Le fondement et les critiques des droits humains

Le concept des droits humains renvoie à un corpus interdisciplinaire intégrant le droit, la philosophie, les sciences politiques et l’anthropologie. De là l’importance de distinguer les aspects terminologiques sous-jacents aux « droits naturels », aux « droits de l’homme » et aux « droits humains ». Les droits naturels, proches de l’idée de loi naturelle de John Locke[3] (1997) procèdent du seul fait de la « nature de l’homme » en tant qu’être humain : les critères moraux gouverneraient le comportement humain. Cependant, et comme le soutient Donnelly (1982 : 391), l’inscription de droits humains dans la « nature de l’humain » pourrait s’avérer un procédé obscur puisque l’idée de la « nature de l’humain » demeure en soi une notion controversée. Les droits de l’homme sous-tendent l’idée que l’homme, être rationnel et moral, serait en lui-même catalyseur de ses propres droits. La critique dominante de cette perspective réside dans sa connotation sexiste issue de l’idéologie rattachée à la Révolution française (ibid.). À en juger par cette formulation, seuls les hommes auraient des droits. Pour ce qui est des droits humains tels que les décrit la Déclaration universelle des droits de l’homme (1948)[4], ils s’éloigneraient des imperfections des formulations précédentes inférées par les droits naturels et les droits de l’homme. L’expression « droits humains », historiquement située, suggère que les droits conférés aux individus seraient des droits humains du seul fait que les humains sont des personnes (Donnelly 1982 : 391).

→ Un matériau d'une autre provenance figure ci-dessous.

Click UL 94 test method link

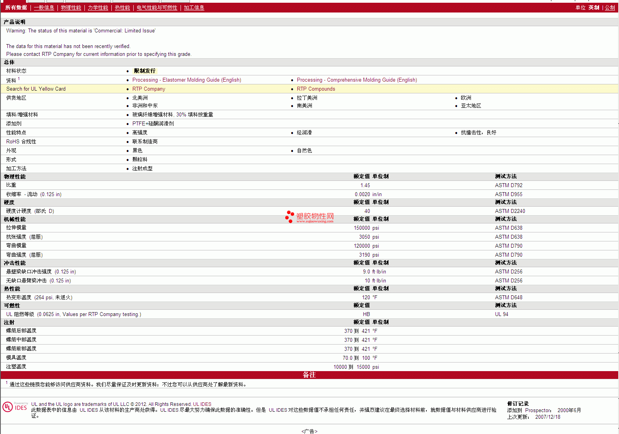click(501, 314)
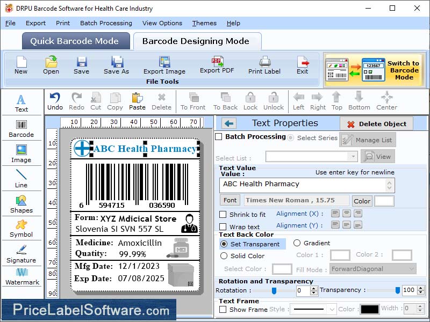Switch to Quick Barcode Mode tab
Viewport: 430px width, 322px height.
pos(76,41)
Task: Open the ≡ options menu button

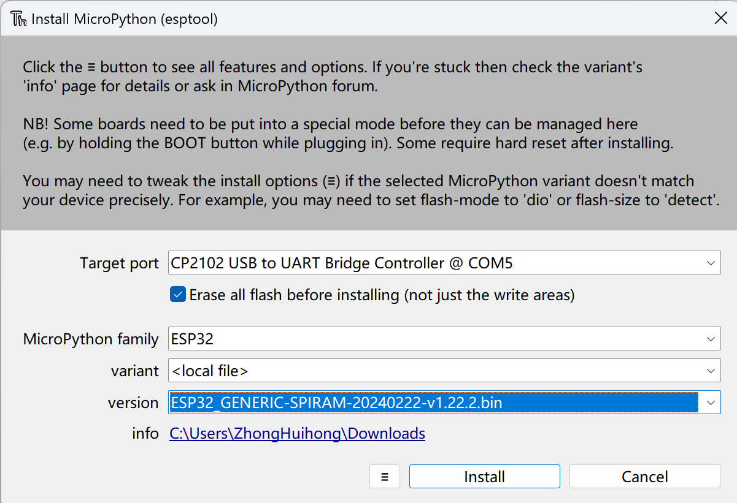Action: (385, 477)
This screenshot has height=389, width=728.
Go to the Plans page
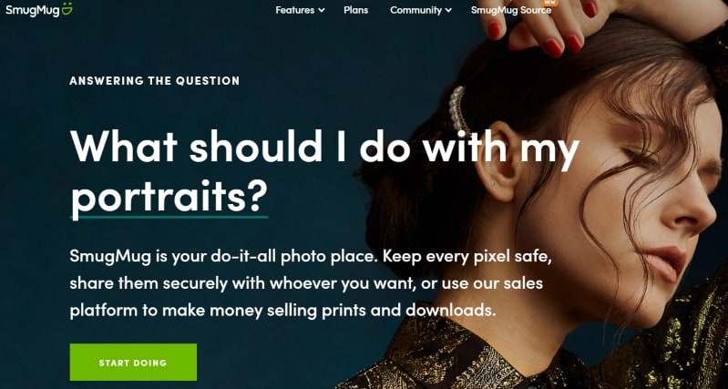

Or, cet argument semble laisser grande ouverte la porte à la confusion puisqu’il est suggéré à maintes occasions que les droits humains demeurent restreints et spécifiques à un type particulier de droits et ne seraient pas, contrairement à la pensée communément partagée, applicables alors à toutes les personnes (Donnelly 1982 ; Donoho 1991 ; Elshtain 2000).

La compréhension des fondements à la base de la création des droits humains doit indubitablement passer par une analyse de la théorie des droits naturels, de la théorie de la justice sociale et du concept d’agencéité. Pour Michael Freeman (1994), la théorie des droits naturels repose sur l’idée que les besoins humains définissent la nature humaine et qu’en conséquence, ils impliqueraient l’existence des droits humains (Freeman 1994 : 501). Mais cette hypothèse n’est aucunement pertinente pour une conceptualisation des droits humains, car elle entraîne le débat portant sur l’existence, ou non, d’une nature humaine par l’entremise d’une échelle aléatoire des besoins qui présuppose une moralité du bien et du mal. Donnelly (1982) maintient d’ailleurs que la source des droits humains reposerait fondamentalement sur la « nature morale » des êtres humains. Mais quelle est donc cette « nature morale » ? Pouvons-nous la définir ? En réalité, plusieurs s’entendent pour affirmer que les droits humains représentent plus que le seul fait d’être une nécessité vitale pour l’individu : les droits humains sont une condition sine qua non à une formulation d’un idéal de vie associé à la dignité. Ainsi, il faudrait en conclure que les droits humains doivent être des dérivés d’un positionnement moral sur la nature humaine, positionnement qui doit être soutenu du point de vue philosophique.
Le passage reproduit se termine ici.